TASK INSTRUCTIONS =
Should a line below contain the word "agent", report it.

DATASET =
.....
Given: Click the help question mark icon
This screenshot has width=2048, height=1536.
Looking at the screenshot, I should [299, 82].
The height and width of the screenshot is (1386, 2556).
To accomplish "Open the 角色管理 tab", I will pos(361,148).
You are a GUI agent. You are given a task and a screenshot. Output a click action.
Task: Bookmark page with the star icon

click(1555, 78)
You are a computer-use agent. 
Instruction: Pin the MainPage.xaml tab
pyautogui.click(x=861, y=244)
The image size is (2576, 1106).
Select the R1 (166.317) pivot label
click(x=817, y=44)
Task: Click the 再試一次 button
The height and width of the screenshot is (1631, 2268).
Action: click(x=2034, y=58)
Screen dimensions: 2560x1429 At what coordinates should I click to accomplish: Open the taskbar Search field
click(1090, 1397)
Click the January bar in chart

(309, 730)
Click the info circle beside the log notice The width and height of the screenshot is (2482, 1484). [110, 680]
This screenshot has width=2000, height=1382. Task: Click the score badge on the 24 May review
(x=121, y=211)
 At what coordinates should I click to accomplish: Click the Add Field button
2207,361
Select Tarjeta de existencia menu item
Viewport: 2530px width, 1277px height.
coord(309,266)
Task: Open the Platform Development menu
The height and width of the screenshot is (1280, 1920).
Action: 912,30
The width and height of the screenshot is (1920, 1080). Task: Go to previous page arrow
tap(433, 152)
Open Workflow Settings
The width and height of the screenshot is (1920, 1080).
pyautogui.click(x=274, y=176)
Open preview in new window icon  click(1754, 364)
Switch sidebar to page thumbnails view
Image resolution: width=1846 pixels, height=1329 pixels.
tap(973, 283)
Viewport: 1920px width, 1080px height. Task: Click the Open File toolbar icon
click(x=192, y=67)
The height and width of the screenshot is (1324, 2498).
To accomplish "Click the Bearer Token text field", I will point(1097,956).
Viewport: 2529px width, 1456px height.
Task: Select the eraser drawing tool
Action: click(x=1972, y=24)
.....
RESULT BELOW =
You are a GUI agent. You are given a task and a screenshot. Output a click action.
You are a computer-use agent. 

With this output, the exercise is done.